Any help appreciated

• +12

 » 3 weeks ago, # |   0 Also, if there is a good heuristic that would tell whether "a graph could have articulation points" — that would help in my specific case since I know for certain that queries are more or less random, so the odds are that graph does not have nor bridges nor articulation points
 » 3 weeks ago, # |   0 It might be helpful to take a look at the Dynamic Connectivity Set to get some ideas for tools you can use. If you are only adding edges, or if your remove queries are predictable, then you can use a link cut tree, like in this submission to find bridges.There is also some nice discussion about bridge identification here, but it doesn't help with articulation points unfortunately.
 » 3 weeks ago, # |   +18 Is this some sort of homework? xdThe graph in question is a planar graph. There are some magical observations to solve this. I have a solution that is somewhat $O(8*X*logN^2)$ per query but not sure if good enough for you or is there something better :)First, let's answer a simpler question. How to determine if a node/edge is critical? When considering a planar graph, it helps to consider their dual graph. A dual graph of a planar graph is such that each dual node corresponds to a plane, and each dual edge corresponds to one edge on the original graph.Let's start from the original graph. Every dual nodes are present, dual edges are present iff its corresponding edge on the original graph is NOT present. An edge $(u, v)$ (with its dual $(u', v')$) is critical iff $u'$ and $v'$ are on the same dual connected component. A node $u$ is critical iff its degree is strictly greater than the number of different connected components formed by its 8 surrounding dual nodes.Thus queries of "removing nodes/edges on graph" becomes "adding edges on dual". And it is easy to track connected components on the dual graph with a DSU (with rollback for answering queries).How to count critical nodes/edges now? If the queries are of remove type, then only non-criticals become criticals, and not vice-versa. I haven't worked out the details of how to exactly solve this, but it should be something along the lines of tracking dual connected components with a DSU, and counting edges/nodes involving the merged dual components for each query.

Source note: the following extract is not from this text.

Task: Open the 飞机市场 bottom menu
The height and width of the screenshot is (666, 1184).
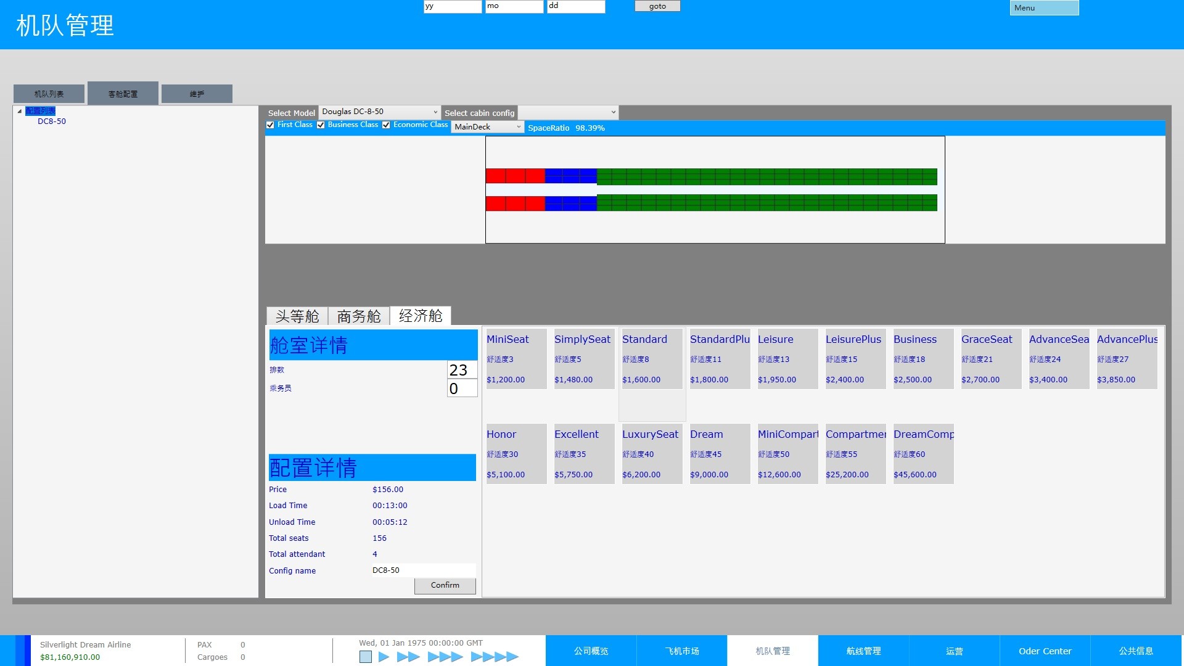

•  » » 3 weeks ago, # ^ |   +9 Nah, it isn't homework, just a hobby The source of the problem https://i.imgur.com/ahM3l4v.png — higher quality A node $u$ is critical iff its degree is strictly greater than the number of different connected components formed by its 8 surrounding dual nodes. Could you elaborate on this? I don't seem to understand why this is the case.Dual graph seems very promising, any query processing in $\Omega(N^2)$ is going to be significantly better than my current solution
•  » » » 3 weeks ago, # ^ | ← Rev. 4 →   0 I made a small mistake :) It's not actually planar, I got too accustomed to triangular lattices that I forgot each square has two crosses. But you can still probably fix it by, say, putting a node in the center of each cell, or consider duality between king's move and rook's move. Anyway I found some maybe useful readings for the planar case. Text to link A node u is critical iff its degree is strictly greater than the number of different connected components formed by its 8 surrounding dual nodes. (I made a little edit below from the original comment, sorry) :) Let's show that degree $\ge$ number of dual CCs. This is easy. Suppose degree is $D$, then these $D$ edges can only separate the surface surrounding the vertices into at most $D$ different planes. Now suppose degree $>$ dual CCs. This means there is at least one set of edges that is adjacent to two dual nodes of the same CC. It follows that said set of edges are critical (when all removed), and thus this node, adjacent to the critical edges, is also critical (unless it has degree $1$ to begin with).